### TASK BRIEF
Repeat exactly the lines from the start of the records below through the line that contains "Screen dimensions: 835x1456", including both.

### TASK INPUTS
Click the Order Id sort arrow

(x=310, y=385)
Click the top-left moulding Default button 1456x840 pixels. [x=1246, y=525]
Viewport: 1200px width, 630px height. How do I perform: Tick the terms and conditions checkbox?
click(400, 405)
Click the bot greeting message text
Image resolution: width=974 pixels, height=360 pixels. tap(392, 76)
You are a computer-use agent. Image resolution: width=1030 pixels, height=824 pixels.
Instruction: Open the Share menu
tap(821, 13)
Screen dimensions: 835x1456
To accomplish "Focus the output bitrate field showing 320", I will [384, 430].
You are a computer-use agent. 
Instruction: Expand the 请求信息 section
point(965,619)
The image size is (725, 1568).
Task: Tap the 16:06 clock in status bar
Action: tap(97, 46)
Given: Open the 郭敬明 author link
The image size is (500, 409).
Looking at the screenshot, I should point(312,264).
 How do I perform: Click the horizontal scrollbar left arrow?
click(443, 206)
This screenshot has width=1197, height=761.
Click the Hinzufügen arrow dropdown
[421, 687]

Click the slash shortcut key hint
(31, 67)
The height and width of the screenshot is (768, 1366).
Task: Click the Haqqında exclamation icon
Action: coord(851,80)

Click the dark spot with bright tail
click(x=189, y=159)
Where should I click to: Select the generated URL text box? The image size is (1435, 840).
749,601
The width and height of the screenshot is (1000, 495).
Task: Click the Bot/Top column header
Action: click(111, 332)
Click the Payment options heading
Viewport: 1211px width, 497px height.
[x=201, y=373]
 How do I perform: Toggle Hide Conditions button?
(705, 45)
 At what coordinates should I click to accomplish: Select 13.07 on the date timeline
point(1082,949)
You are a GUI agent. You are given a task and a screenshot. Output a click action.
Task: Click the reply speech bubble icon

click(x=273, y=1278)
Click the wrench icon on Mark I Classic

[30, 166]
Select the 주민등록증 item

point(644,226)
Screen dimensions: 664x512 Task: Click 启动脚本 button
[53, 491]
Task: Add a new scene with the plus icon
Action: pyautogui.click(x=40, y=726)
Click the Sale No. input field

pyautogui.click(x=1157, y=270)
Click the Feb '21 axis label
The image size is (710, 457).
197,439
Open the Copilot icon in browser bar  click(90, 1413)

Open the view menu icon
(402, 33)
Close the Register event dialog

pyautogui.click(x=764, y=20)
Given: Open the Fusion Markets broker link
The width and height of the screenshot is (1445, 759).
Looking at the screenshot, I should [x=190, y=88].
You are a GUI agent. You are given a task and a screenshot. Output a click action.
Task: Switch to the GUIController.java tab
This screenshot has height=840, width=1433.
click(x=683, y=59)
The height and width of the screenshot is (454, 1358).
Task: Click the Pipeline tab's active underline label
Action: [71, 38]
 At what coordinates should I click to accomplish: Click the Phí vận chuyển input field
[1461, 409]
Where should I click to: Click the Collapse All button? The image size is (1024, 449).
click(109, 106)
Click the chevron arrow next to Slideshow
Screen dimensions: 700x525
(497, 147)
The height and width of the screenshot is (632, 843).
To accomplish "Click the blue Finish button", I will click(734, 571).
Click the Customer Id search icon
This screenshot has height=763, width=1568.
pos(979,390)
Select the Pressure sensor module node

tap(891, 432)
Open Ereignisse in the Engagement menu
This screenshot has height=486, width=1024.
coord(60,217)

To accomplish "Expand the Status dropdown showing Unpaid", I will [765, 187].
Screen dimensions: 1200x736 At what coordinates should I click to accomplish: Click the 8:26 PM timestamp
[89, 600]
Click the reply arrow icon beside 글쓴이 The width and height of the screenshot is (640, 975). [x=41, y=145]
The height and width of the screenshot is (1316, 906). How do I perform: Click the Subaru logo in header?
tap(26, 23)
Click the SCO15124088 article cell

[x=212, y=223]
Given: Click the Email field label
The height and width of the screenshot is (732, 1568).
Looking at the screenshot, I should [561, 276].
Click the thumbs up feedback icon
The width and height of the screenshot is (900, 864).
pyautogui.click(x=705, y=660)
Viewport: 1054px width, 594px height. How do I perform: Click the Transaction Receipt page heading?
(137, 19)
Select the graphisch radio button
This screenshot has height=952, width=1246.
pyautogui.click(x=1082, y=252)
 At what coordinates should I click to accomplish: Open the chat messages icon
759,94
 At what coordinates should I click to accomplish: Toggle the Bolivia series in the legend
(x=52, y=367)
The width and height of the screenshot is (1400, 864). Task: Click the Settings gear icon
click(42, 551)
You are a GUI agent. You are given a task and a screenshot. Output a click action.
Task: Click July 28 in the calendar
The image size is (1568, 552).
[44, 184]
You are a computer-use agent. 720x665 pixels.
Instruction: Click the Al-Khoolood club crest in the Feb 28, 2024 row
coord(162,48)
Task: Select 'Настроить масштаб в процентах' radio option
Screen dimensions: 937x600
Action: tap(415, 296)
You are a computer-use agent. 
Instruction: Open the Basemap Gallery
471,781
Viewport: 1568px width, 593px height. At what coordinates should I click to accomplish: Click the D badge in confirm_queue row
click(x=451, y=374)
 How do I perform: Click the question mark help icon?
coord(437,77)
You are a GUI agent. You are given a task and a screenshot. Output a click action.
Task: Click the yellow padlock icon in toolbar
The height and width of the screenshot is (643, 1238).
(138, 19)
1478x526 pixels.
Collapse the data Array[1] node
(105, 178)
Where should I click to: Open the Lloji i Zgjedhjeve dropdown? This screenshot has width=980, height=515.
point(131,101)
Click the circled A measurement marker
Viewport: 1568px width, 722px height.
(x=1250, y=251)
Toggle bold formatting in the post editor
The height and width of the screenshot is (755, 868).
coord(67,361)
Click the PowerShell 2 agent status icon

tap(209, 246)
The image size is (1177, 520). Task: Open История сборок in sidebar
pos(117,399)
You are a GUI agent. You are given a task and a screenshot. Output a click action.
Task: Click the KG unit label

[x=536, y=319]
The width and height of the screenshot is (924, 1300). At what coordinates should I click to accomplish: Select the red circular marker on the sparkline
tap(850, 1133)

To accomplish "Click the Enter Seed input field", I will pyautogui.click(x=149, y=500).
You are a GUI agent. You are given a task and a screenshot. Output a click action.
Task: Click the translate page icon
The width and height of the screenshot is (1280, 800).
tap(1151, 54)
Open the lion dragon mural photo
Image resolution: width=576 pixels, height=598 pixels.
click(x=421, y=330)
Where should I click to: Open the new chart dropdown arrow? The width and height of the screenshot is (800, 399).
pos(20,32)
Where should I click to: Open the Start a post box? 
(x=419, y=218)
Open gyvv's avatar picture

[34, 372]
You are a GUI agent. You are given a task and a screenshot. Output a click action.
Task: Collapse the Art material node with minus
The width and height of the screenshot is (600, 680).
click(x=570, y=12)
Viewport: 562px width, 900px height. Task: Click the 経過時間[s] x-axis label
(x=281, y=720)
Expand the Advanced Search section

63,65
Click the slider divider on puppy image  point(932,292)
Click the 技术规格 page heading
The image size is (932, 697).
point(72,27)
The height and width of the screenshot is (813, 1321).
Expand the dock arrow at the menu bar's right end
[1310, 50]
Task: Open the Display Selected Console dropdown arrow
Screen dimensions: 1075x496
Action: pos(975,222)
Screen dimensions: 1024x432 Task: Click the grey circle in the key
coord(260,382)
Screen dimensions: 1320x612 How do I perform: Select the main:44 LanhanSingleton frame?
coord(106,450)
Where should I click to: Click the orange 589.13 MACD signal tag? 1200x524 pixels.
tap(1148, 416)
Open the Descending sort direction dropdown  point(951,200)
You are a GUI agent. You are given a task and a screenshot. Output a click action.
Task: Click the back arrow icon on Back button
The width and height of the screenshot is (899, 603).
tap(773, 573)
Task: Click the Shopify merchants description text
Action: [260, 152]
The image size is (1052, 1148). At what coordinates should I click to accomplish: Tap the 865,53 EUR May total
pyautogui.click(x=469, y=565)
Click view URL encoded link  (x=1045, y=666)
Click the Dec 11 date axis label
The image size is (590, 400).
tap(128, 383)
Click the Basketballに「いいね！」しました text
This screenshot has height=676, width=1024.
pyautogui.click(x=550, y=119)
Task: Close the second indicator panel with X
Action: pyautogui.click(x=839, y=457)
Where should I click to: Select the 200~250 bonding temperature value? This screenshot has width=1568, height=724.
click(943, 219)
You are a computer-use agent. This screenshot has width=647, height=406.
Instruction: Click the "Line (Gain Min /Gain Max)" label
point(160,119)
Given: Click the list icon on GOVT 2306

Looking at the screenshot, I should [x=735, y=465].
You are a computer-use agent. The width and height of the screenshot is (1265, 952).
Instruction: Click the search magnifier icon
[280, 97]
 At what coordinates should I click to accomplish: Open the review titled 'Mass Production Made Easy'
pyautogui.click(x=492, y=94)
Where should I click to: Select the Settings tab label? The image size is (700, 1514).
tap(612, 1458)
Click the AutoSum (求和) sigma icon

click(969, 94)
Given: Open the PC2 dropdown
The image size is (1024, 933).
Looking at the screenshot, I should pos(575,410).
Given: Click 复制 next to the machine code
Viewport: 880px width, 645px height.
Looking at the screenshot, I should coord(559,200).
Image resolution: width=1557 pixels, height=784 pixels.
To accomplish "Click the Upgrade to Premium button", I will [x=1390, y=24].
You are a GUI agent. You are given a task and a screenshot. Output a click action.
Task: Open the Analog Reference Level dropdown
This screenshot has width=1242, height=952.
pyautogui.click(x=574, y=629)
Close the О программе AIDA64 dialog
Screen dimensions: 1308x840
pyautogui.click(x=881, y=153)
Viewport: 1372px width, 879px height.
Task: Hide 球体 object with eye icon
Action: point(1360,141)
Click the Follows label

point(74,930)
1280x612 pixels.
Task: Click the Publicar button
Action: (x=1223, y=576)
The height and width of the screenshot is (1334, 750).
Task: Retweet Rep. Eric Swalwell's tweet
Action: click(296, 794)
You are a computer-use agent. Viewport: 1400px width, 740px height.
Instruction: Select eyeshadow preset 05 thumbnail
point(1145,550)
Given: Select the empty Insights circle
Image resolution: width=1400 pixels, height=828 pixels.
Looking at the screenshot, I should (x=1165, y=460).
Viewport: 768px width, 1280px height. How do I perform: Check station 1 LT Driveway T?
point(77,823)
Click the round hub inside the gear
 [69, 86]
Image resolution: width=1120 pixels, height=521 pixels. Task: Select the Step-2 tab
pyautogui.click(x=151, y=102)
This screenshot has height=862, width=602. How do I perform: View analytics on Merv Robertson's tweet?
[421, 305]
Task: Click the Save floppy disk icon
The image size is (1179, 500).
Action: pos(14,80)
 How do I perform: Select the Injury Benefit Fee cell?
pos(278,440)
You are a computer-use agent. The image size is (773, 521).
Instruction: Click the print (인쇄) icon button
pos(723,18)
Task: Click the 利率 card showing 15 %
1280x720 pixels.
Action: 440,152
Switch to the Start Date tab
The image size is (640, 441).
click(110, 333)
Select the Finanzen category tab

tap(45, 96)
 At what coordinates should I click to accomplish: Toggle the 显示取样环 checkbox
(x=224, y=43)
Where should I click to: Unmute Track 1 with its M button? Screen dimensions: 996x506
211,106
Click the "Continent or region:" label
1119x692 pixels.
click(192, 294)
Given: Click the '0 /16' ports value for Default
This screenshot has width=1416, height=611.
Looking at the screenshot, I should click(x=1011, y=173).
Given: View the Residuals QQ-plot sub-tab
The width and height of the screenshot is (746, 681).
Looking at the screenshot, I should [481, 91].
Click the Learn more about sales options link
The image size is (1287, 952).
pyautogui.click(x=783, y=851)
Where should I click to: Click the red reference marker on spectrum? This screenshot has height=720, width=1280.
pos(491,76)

### RESPONSE TO THE TASK
Click the Order Id sort arrow

(x=310, y=385)
Click the top-left moulding Default button 1456x840 pixels. [x=1246, y=525]
Viewport: 1200px width, 630px height. How do I perform: Tick the terms and conditions checkbox?
click(400, 405)
Click the bot greeting message text
Image resolution: width=974 pixels, height=360 pixels. tap(392, 76)
You are a computer-use agent. Image resolution: width=1030 pixels, height=824 pixels.
Instruction: Open the Share menu
tap(821, 13)
Screen dimensions: 835x1456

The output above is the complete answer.